─── SOURCE EXCERPT

In Tasmania

Home > Other > In Tasmania > Page 9
In Tasmania Page 9

by Nicholas Shakespeare

I had first seen Frenchman’s Cap – so called after its resemblance to Kemp’s republican cockade – on a trek with my wife-to-be. Early in 1999 we had flown from London to Sydney and then, on Valentine’s Day, to Tasmania. Our idea was to walk for a week through the Central Highlands before returning to Sydney, but the landscape cast such a spell on us that we delayed our departure.

  The Cradle Mountain National Park, where we camped for eight days, was founded by an Austrian, Gustav Weindorfer. In 1910, he climbed Cradle Mountain, about 40 miles to the north of Frenchman’s Cap, and the view from the summit – the layered ranges, the glass-clear lakes, the haze raised by the blue gums – prompted him to fling out his arms. He turned to his wife: ‘Kate, this is magnificent. People must know about it and enjoy it. This must be a National Park for the people for all time.’ He named his hut Waldheim from his native Tyrol, and welcomed visitors with a garlic-based wombat stew and the energetic greeting: ‘This is Waldheim, where there is no time and nothing matters.’

  We trod out across fragile alpine heath between poa tussocks and something that smelled of lemon thyme. The landscape was virgin and kept this way by strict rules governing our passage. Simon, our guide, was a modern disciple of Weindorfer. He made sure that we buried our toilet paper, did not wash our dishes or teeth in the creeks, and that we kept in rigid file on duckboard tracks lest our footsteps damage the plants. There must be no evidence of our passing through. We were weightless, freightless creatures and with each step the twentieth century receded behind us.

  Simon’s sermons on environmental friendliness irritated at first, but once he explained the reasons – it takes 40 years, for example, for an indented cushion-plant to grow back – I stuck to the path, until early one dawn I looked up at a berry pink sky and thought that this was how the world must have appeared before Homo sapiens put it to his filthy purposes. The perfect trekker, Simon said, decomposes en route. In this landscape I recomposed myself.

  Where once were sent the most hardened recidivists was now marketed as a paradise of unpolluted skies, turquoise seas and glacier-made landscapes that can induce a sensation of pure well-being in those lucky enough to behold them. ‘If there be an Elysium on earth, it is this!’ So exclaimed the explorer T. B. Moore, the first European to climb Frenchman’s Cap from the west, in 1887, as he gazed down at the receding mountain ranges and valleys. But not every traveller was so minded. It was, wrote the historian James Bonwick, ‘a country forsaken even by birds’.

  In the same year that I hiked through those mountains, a grandmother from Queensland made a pilgrimage to Sarah Island to find out about her convict ancestor. She was upset to discover that he had been eaten.

  ‘What am I going to tell my grandchildren?’ she asked.

──────
─── STORED DATA

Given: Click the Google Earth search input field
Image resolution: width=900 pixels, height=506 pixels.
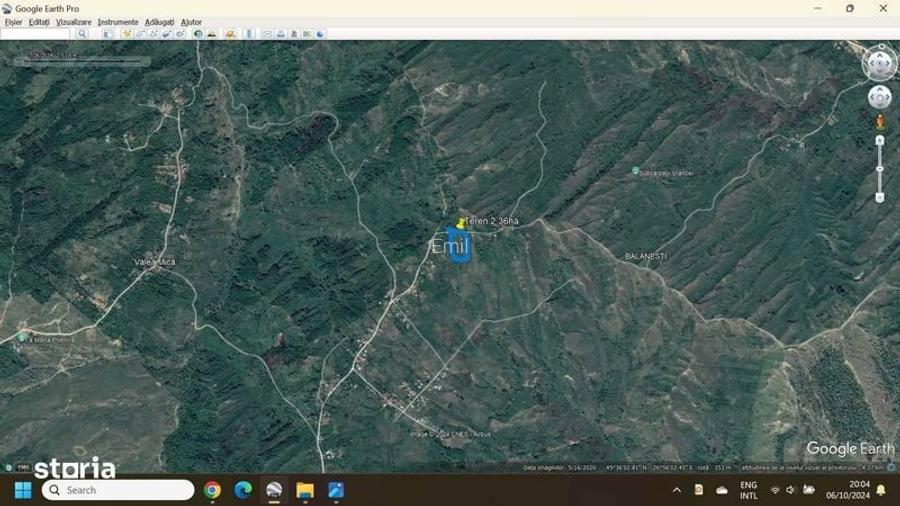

──────

* **GOAL OF THE EXERCISE**: According to the Tasmania excerpt, who founded the Cradle Mountain National Park? The data has no connection to the Tasmania excerpt.

* **OUTPUT OF THE EXERCISE**: Gustav Weindorfer, an Austrian.